The brief yet wild roller coaster that Roku (ROKU 0.15%) has been in its first few weeks of trading should continue in the coming days. The set-top streaming-video player pioneer reports fresh financials after Wednesday's market close, and the stakes are high as Roku gears up to make a good first impression.

Everyone seems to be on board with the notion that Roku will post a third-quarter loss. It has yet to post a profit, and doesn't appear to be on its way to doing so anytime soon. The disparity is wide among the first batch of Wall Street pros to attempt to model Roku's performance. Analysts see a loss per share as wide as $4.88 and as narrow as $0.22. The consensus target is a deficit of $1.40 a share, but reality could swing wildly on either side of that estimate. 

There is tighter agreement on the top line. The four major analysts offering up revenue forecasts are wedged between $105.8 million and $112.9 million with an average of $110.5 million. They all see Roku's results landing well ahead of the $89.1 million that it scored during the third quarter of last year, or 24% growth at the consensus mark -- in line with the 23% top-line growth that Roku has delivered through the first half of 2017. 

A TCL Roku TV running the Roku app.

Image source: Roku.

Thinking outside the box

Roku stock has cooled since soaring 68% on its first day of trading and peaking at $29.80 during its second day on the market. The stock has already shed more than a third of its peak value heading into Wednesday afternoon's big report, but it's still trading well above its IPO price of $14. 

Most of the seven firms that served as underwriters for the late September offering initiated coverage of the stock with neutral ratings four weeks later. This isn't necessarily a surprise, as the stock was trading in the low $20s and they had priced the deal at $14. However, two of the underwriters did go with bullish market calls. 

Ralph Schackart at William Blair tagged it with an outperform rating, arguing that the over-the-top market is expected to grow at an 11% compound annual rate through at least 2021. Laura Martin at Needham went with a buy rating and a $28 price target, encouraged by its position as a market leader that is service agnostic. She feels that the stock at a little more than three times next year's revenue forecast makes it a tempting acquisition candidate. 
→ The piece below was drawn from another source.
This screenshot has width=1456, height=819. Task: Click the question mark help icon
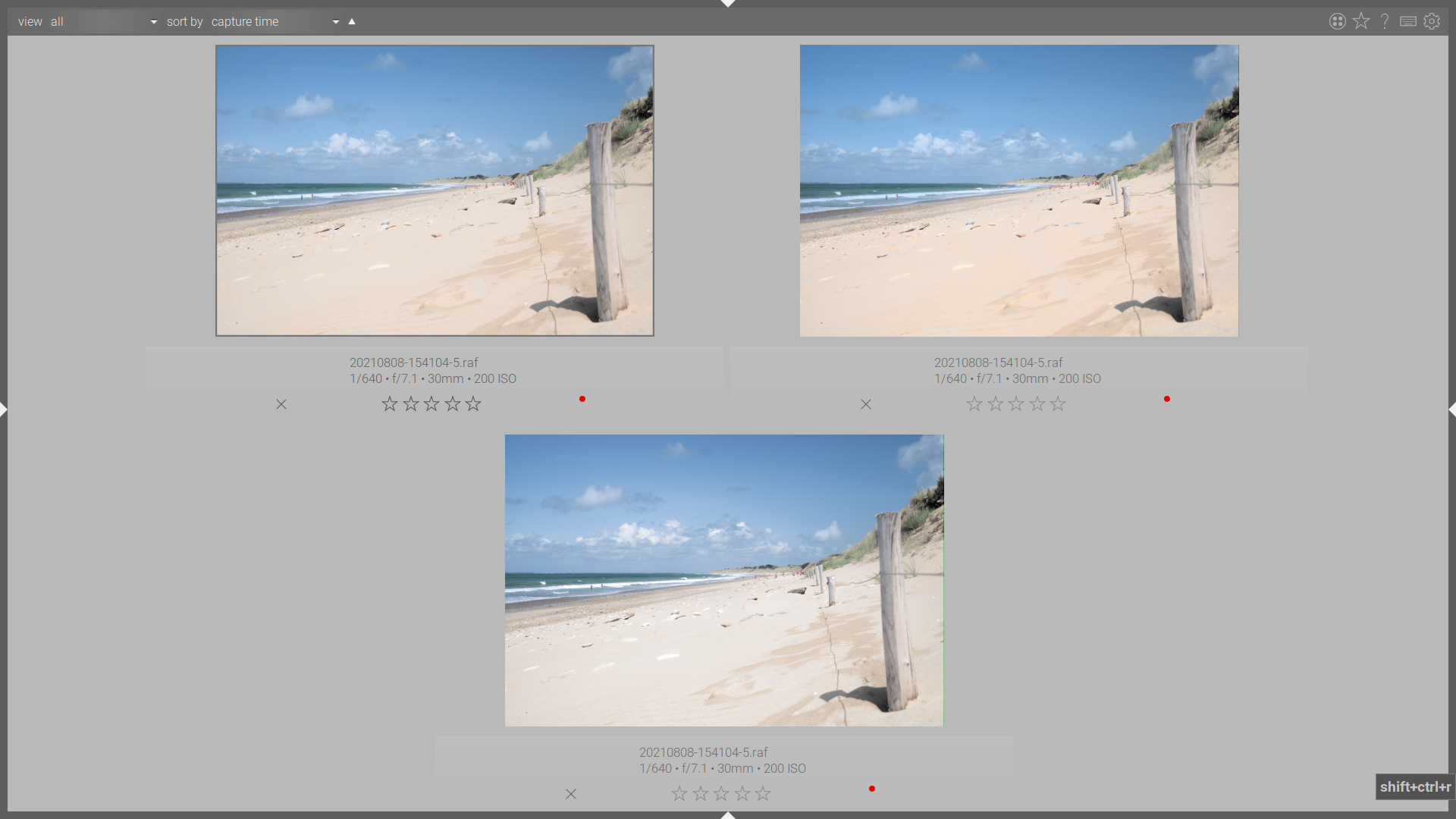point(1385,21)
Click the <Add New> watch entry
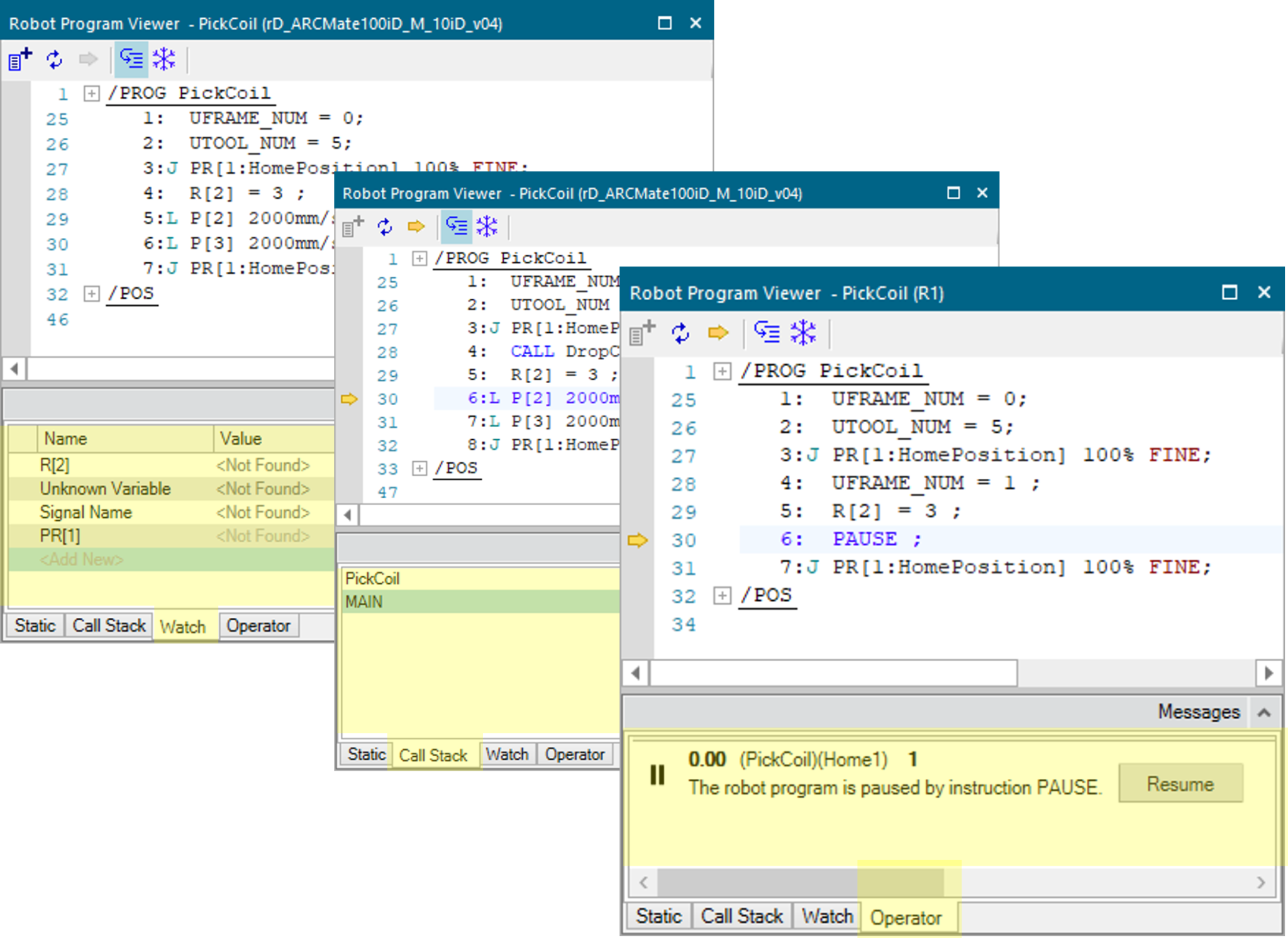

Roku will have its first opportunity to woo investors as a public company in Wednesday's earnings release and subsequent conference call. It will have to make sure that it sells itself well as a software platform. Hardware sales have actually declined through the first half of 2017 with all of its growth coming from the money it makes as a middleman hooking up its growing user base with streaming services. Roku has seen its active accounts climb 43% to 15.1 million over the past year through the end of June with the average revenue per user up 35% in that time. These are the metrics that will matter perhaps even more than its lack of profitability or whether top-line growth is accelerating or decelerating. You only have one chance to make a first impression as a public company, and for Roku, that opportunity is coming soon.